An entry in the Crocodile Prize
PNG Government Award for Short Stories
THERE was a slight tap on my shoulder and I turned around. “Brother, I’m going. I’ll see you,” he said.
I could tell he needed something more than a mere, “OK, ketz, brother, will see you tomorrow.”
To see someone drop so low was heart-breaking. Julius was a great man and colleague. When I left Port Moresby and went to live in Madang for a year I had no idea what would happen.
But when I returned the fun loving person I knew had changed. He was still friendly but looked sloppy and careless.
In our line of work as journalists, we have to look presentable. Julius looked like he couldn’t care less. I could not tell him straight because I respected him too much. I just went along with the ordeal.
“Bro, here’s 20 kina, go and buy something good,” I said, handing over a note.
“Thanks bro, thank you,” he said shaking my hand, and took off with his dirty trousers and battered shoes.

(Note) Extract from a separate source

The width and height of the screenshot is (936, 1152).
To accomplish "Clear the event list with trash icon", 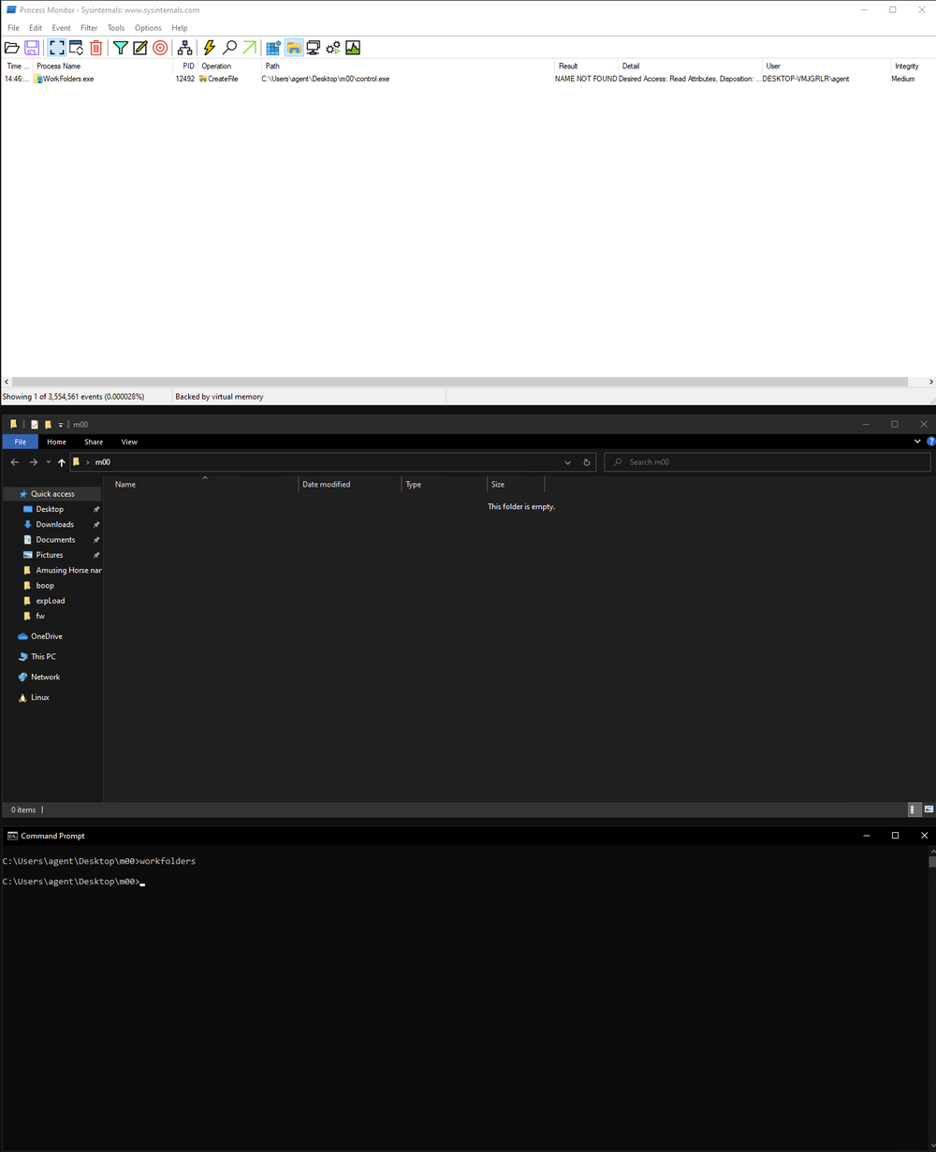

“Julius is a good man, but too much drinking, too much drugs,” Thomas, another friend, told me. “And now he’s a slave to the beer and weed. Hopefully he will turn his life around.”
It was hard to talk to him about his appearance and flaws, as men we would just change the topic and talk about something else.

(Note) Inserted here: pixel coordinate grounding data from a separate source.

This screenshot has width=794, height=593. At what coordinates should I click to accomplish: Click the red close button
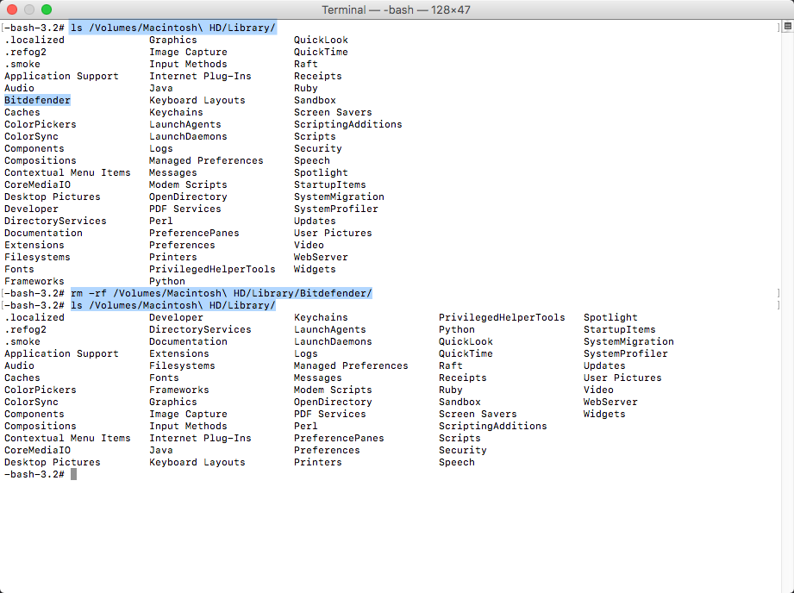pos(10,9)
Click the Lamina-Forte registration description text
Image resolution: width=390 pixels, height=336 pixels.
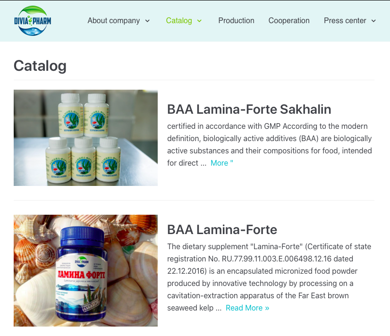[x=269, y=277]
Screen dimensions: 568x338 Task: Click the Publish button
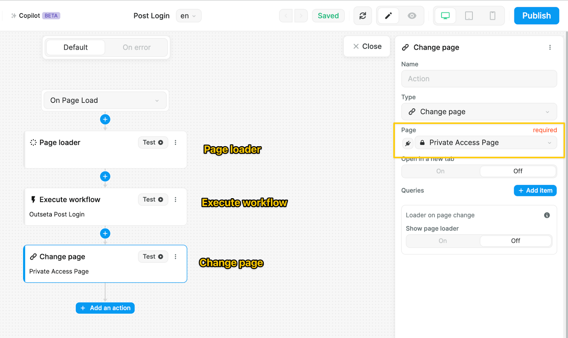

I had to do something, but what? I was tired of seeing him suffer, turning to drugs and alcohol every chance he had.
Julius had his own ways to make things even. He never forgot the good you did for him. In his little way he would give you something in return.
“Brother for you,” he said, giving me a biscuit to have with my drink. It was only a biscuit but it came from the heart.
As the days went by we noticed our brother had left us. He was not seen around the office.
No word, no announcement by newspaper management, just a string of days when he wasn’t there.
A few weeks later we found out that our brother who could write masterpieces had moved back to his home province of West New Britain.
We all hope he will find it in him to change and become once again the Julius we knew.